シーツも無い不潔で他人の汗の滲みた布団に入ると、見知らぬ他人が隣で鼾を掻き寝返りを打つ。頭の向こうで歯軋りがし、誰かの寝言が寝込みを襲う。
闇の中、何処かでコップに酒を注ぐ音がする。

ただ・・・故郷の自室の清潔な布団を思った。母を思った、二人の弟を思った。
慣れない酒に酔い先の見えない不安が襲う。薄明かりの中、自分の手を見る、父親に似た細くて長い指を疎ましく思う。力仕事などしたことのない女のような手を憎いと思う。
浅い眠りが、うらうらと波打つ・・誰かが枕元をよろけ便所へ立った・・窓から蒼い薄明かりが入り、黄色くささくれ立った畳と色醒めた布団を照らした。

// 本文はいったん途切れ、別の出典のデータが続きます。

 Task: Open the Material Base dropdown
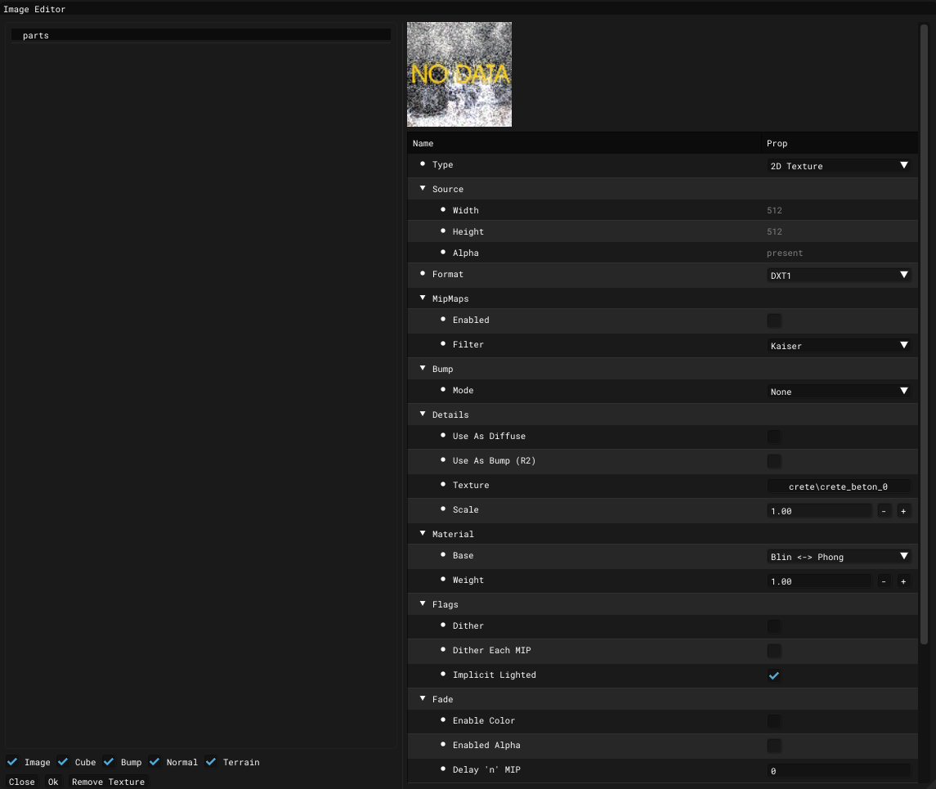pos(838,556)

早朝5時・・・いよいよ朝が来た・・どん底の朝が来た。
たまごかけご飯をかきこみ・・味噌汁を流しこむ
林の罵倒が聞こえる「ばかやろ~お前運転だろ・・。」
運転免許を取得して2ヶ月、初めての東京、道も知らない・・。
不安で失禁しそうになる・・・生まれて初めて・・トラックのイグニッションを回した。